Kindness

Kindness is essential in our daily lives.
I will share weekly a new post with a message of how powerful kindness really can be.

Home is in my Heart

I began homesteading almost 20 years ago before it became so popular; it wasn't because of necessity but an effort to create a lifestyle that promoted greater self sufficiency. It's a special feeling knowing that the nutritious food I'm serving materialized from the efforts of good old fashioned gardening in my own backyard. Not every year was the garden bountiful. Many a visit to a small farm stand or farmers' market brought many a bushel of fresh harvest to my doorsteps for canning, freezing, drying, etc. 

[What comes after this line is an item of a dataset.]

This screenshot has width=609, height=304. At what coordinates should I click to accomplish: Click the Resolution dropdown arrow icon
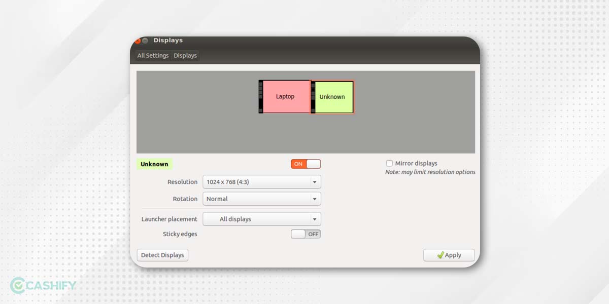[316, 181]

It's not to say that homesteading is a simple or easy way of life. You either love it or hate it. Because I love everything involved in my own particular style of homesteading I feel like I'm always on vacation while never leaving the comforts of my home. Living rural has benefits of it's own - privacy, fresher air, bluer skies, greener grass (I guess I'm getting carried away). Sparse neighbors means we don't have to keep up with the Jones and the Jones are not eyeballing everything we do. We don't have to keep such a tidy yard if you know what I mean.

This vintage needle point is of an
Amish proverb that hangs on the
wall outside my pantry door.
 I can't remember when I wasn't canning tomatoes or freezing corn. These were the first two crop items that I began preserving. Terrific pasta sauce and old-fashioned corn chowder have been with us for years.  Additional canning followed for string beans and carrots followed by pickling beets and freezing beets. Canned applesauce and peaches came in at some point for a short while interspersed with frozen beet greens and swiss chard. Also usually on hand is homemade green tomato relish. Onions are harvested and stored in my old pantie hose and potatoes are dug and stored in open slat wooden crates in our cold storage room with shelves aplenty to store the canned goods. Sounds good but none of this happens without good old-fashioned hard work. I call it a labor of love.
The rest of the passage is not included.